Where the word "agent" appears in a line below, copy the whole line.

[Stored data]
===============

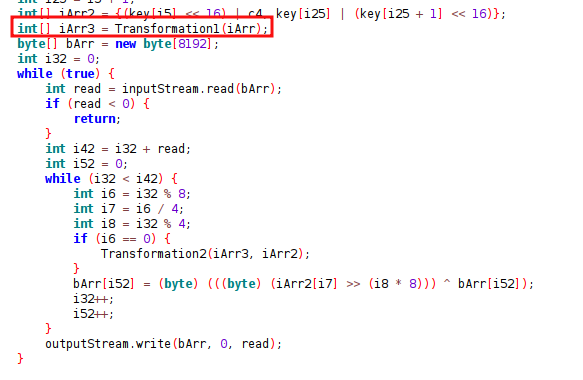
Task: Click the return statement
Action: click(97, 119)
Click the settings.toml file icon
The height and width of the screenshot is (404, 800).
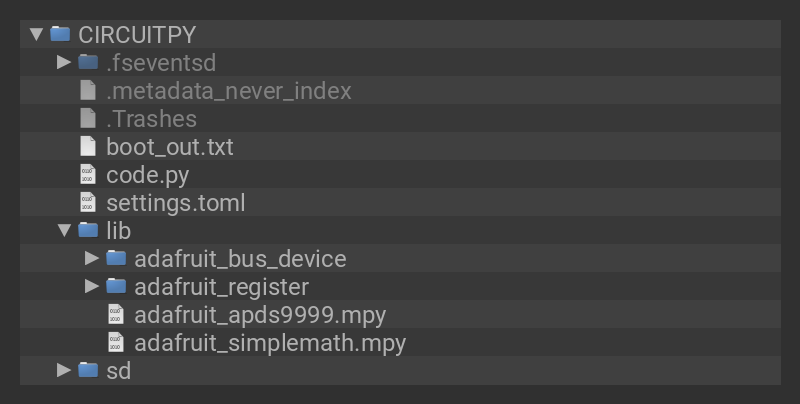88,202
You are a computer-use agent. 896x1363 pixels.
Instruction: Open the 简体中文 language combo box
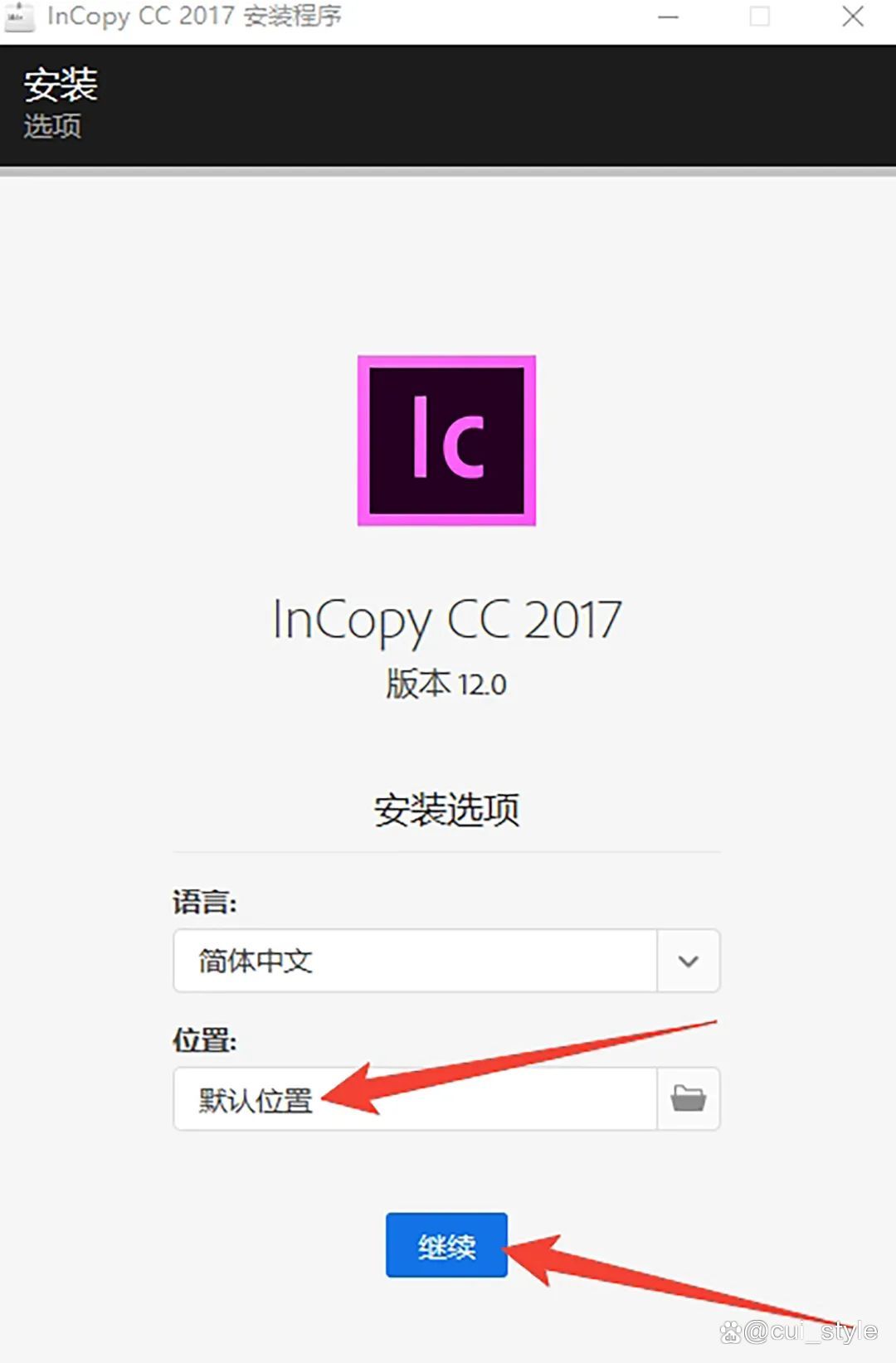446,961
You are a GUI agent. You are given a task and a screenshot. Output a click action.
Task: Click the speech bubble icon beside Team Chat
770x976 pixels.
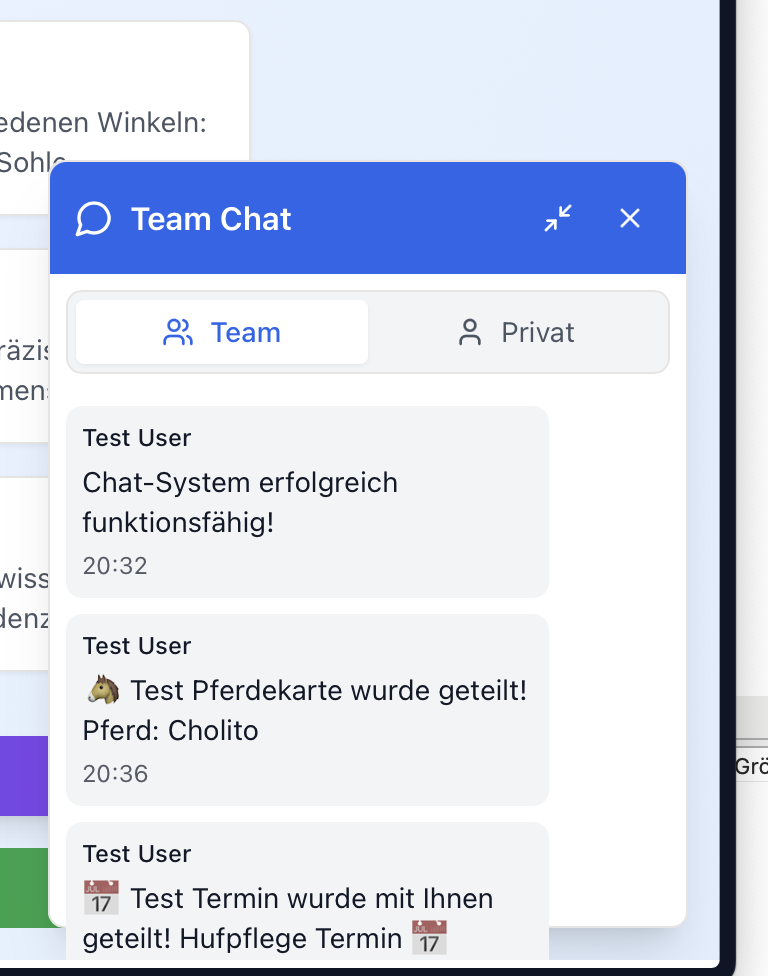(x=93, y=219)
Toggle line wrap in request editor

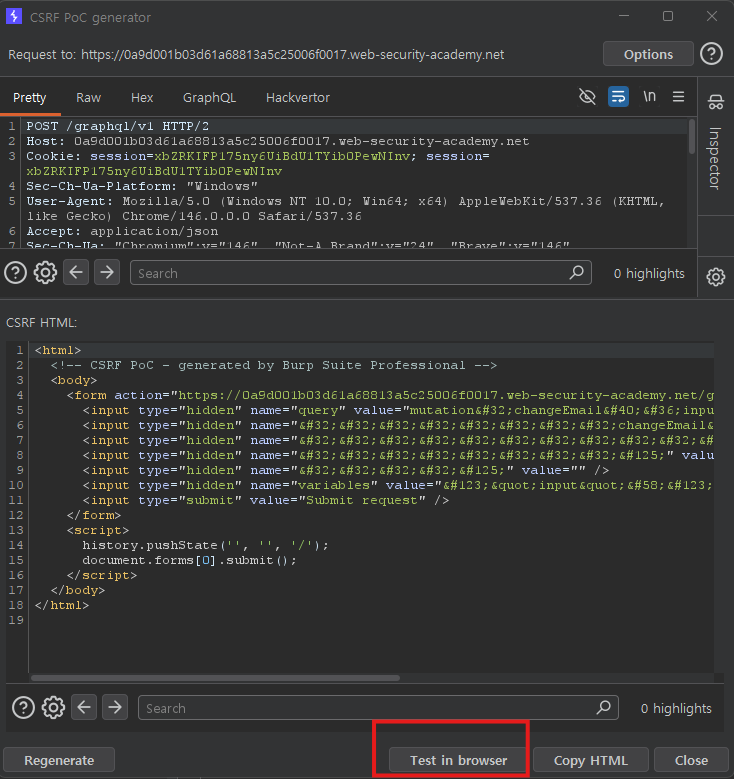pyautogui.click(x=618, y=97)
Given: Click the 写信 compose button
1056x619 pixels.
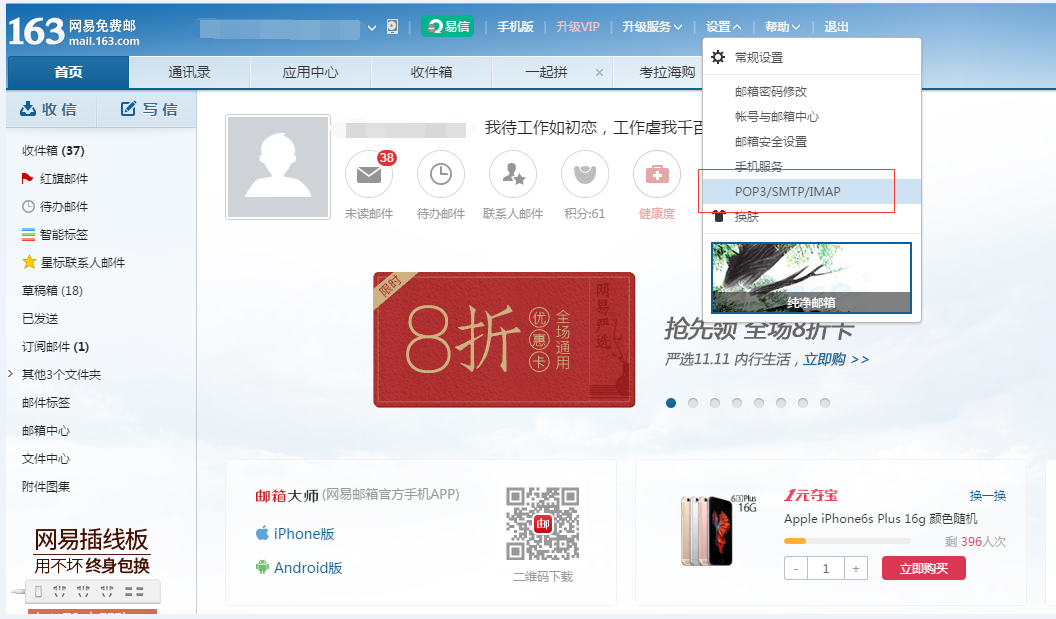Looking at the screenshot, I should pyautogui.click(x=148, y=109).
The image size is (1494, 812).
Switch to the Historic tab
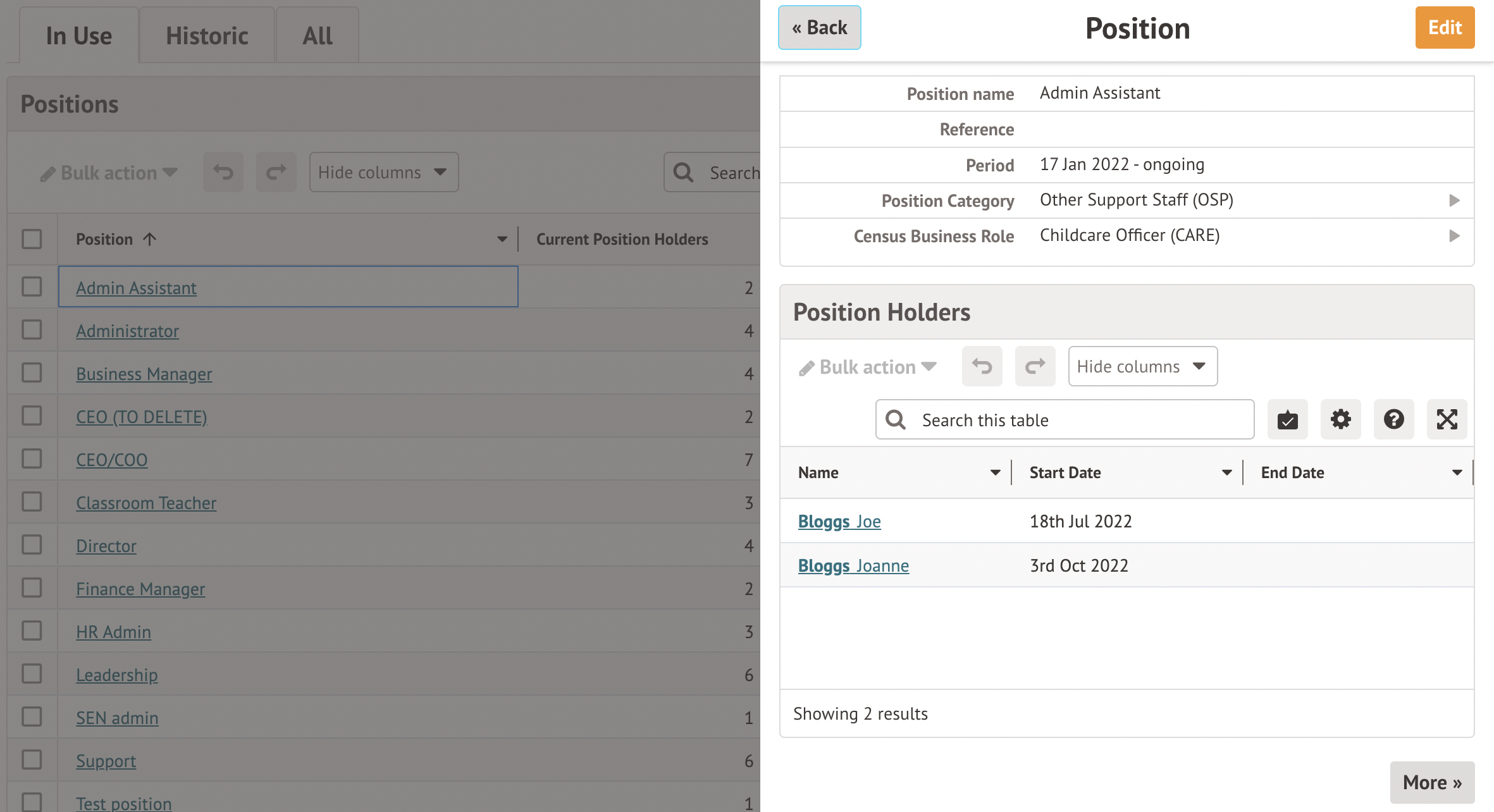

===============

### Reply
You are a computer-use agent. 896x1363 pixels.
You are a GUI agent. You are given a task and a screenshot. Output a click action.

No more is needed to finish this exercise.